Por siglos, incluyendo el de la gloriosa época de la construcción del Beit HaMikdash durante el reino de Shelomó, continuó la lucha por desterrar las costumbres y las ideas paganas del seno de nuestro pueblo. El monoteísmo no se impuso de inmediato con la maravillosa revelación en el Monte Sinaí. Fue necesario destruir numerosos ídolos y falsos conceptos, en un proceso de maduración y desarrollo de las nuevas ideas que revolucionarían al mundo entero.
La destrucción del segundo Beit HaMikdash y el destierro de nuestros antepasados causaron un trauma nacional de enormes proporciones. En el exilio no había la posibilidad de ofrecer los sacrificios que constituían el culto diario en el Beit HaMikdash. La etapa que había comenzado con el Mishkán después del Éxodo de Egipto había llegado a su conclusión. Peligraba ahora la estabilidad de la fe en el Dios único que finalmente se había arraigado y formaba parte de la identidad judía. El Beit HaMikdash no es portátil y no podía ser incorporado a un nuevo estilo de vida religiosa fuera de la tierra ancestral.

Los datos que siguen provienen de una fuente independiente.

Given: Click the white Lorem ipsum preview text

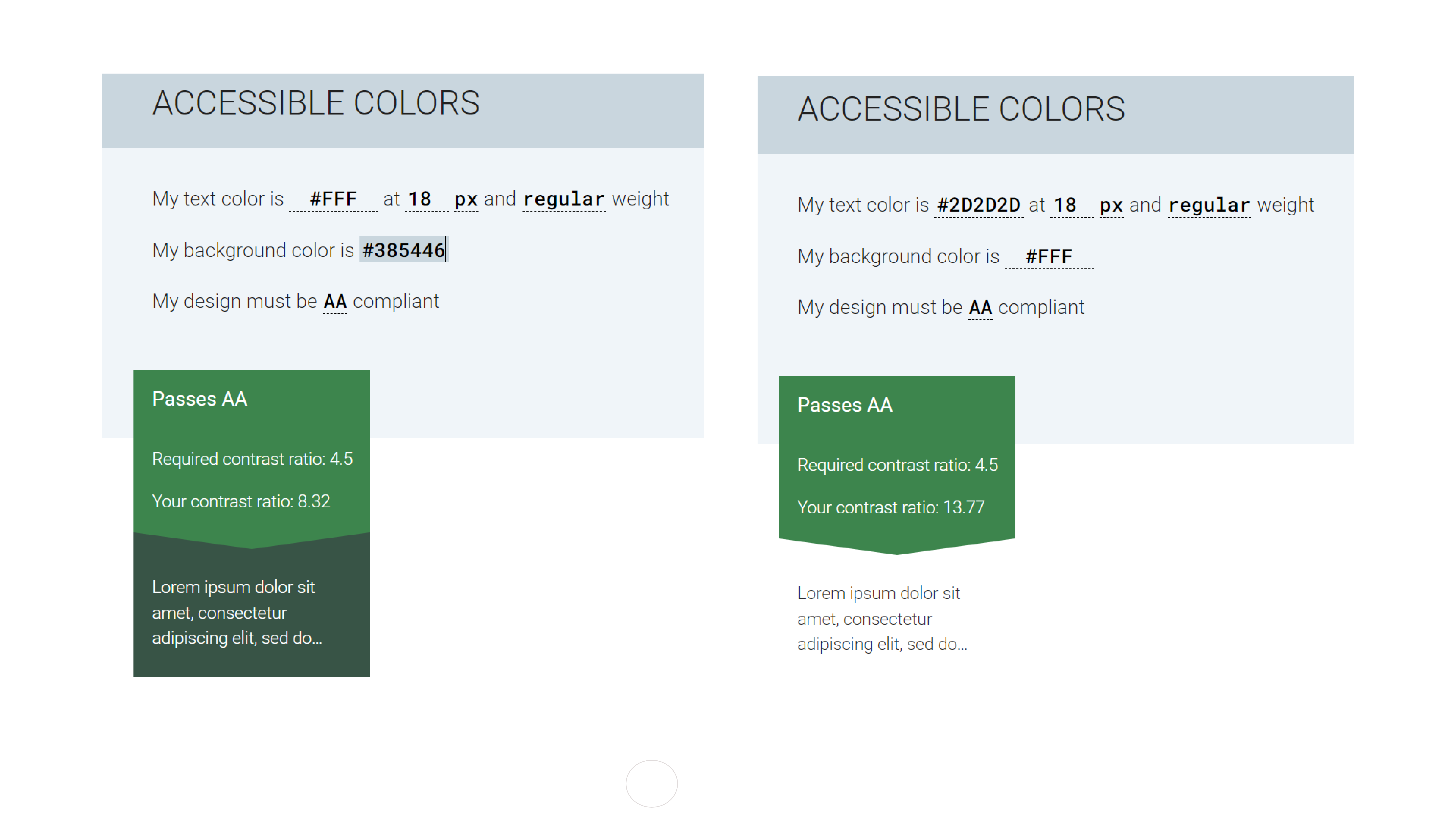Looking at the screenshot, I should click(x=882, y=618).
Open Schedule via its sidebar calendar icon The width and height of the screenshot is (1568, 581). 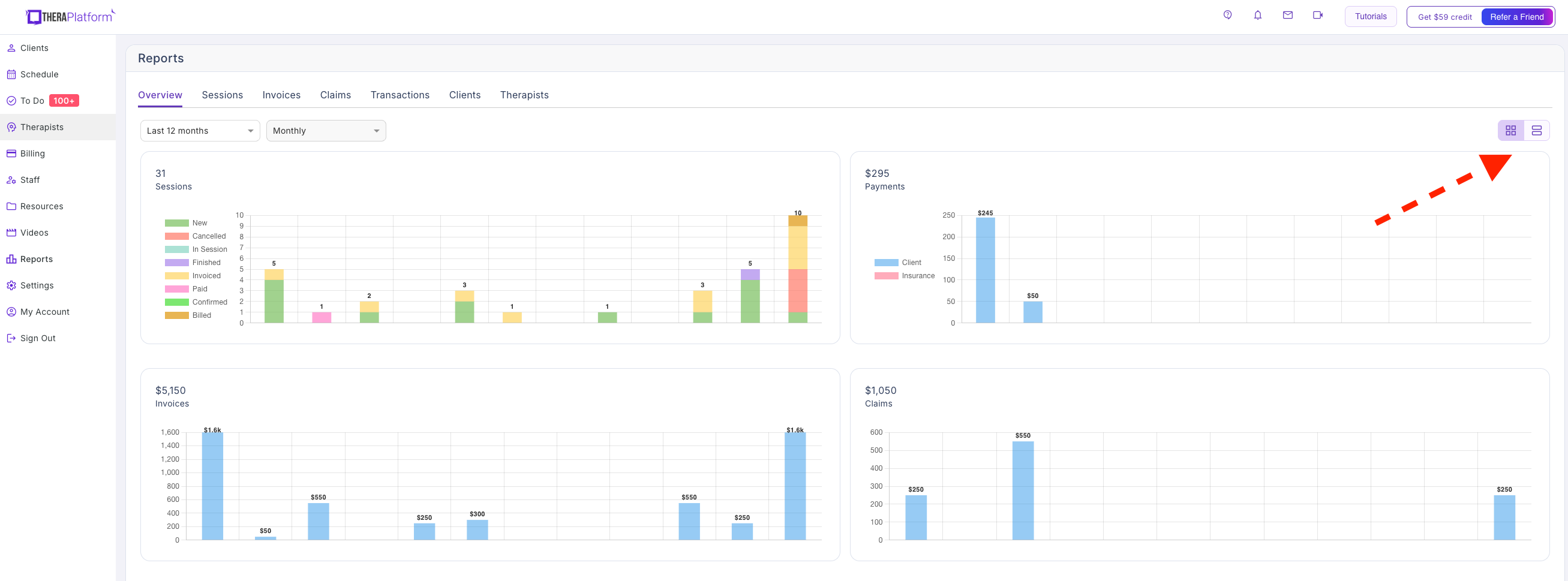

En este momento de la historia se impone con mayor fuerza la perspectiva de los Perushim que toman para sí la bandera del estudio y del esfuerzo por una comprensión más profunda de los principios de la tradición religiosa. Con la pérdida del culto de los kohanim que se realizaba en Jerusalem, surgen las academias y las tertulias. Aflora con vigor la Sinagoga, cuyas raíces se habían constituido, tímidamente, durante el último período de la existencia del Beit HaMikdash. La figura del Rabí (rabino) que es el maestro, el experto intérprete de la tradición, adquiere prominencia en la jerarquía religiosa. En algún momento de la Edad Media, nos encontramos con la profesionalización de este Rabí que percibe una remuneración de la comunidad (equivalente a lo que hubiera percibido por otro oficio, si le dedicase un tiempo similar) a fin de entregarse, a tiempo completo, al estudio y a los quehaceres espirituales de la sociedad.
De tal modo, se da la transición de una fe cuyo centro físico está en Jerusalem, a una tradición que puede ser transportada y llevada a los confines del mundo. El sacrificio tiene que ofrecerse en el Beit HaMikdash, pero las oraciones y el estudio no están circunscritos a un área geográfica. Esta nueva adaptación de la fe, obligada por el exilio, reforzó la determinación por la sobrevivencia y afinó nuestro ingenio creativo en la búsqueda de nuevas modalidades para expresar las verdades espirituales que habíamos heredado. Sin embargo, la posibilidad actual de residir en Medinat Israel abre nuevas perspectivas para desarrollar con la experiencia obtenida en el exilio, una apreciación y comprensión más profundas del gran descubrimiento del patriarca Avraham que es la existencia de un solo Dios y en consecuencia, el de la hermandad entre todos los seres humanos.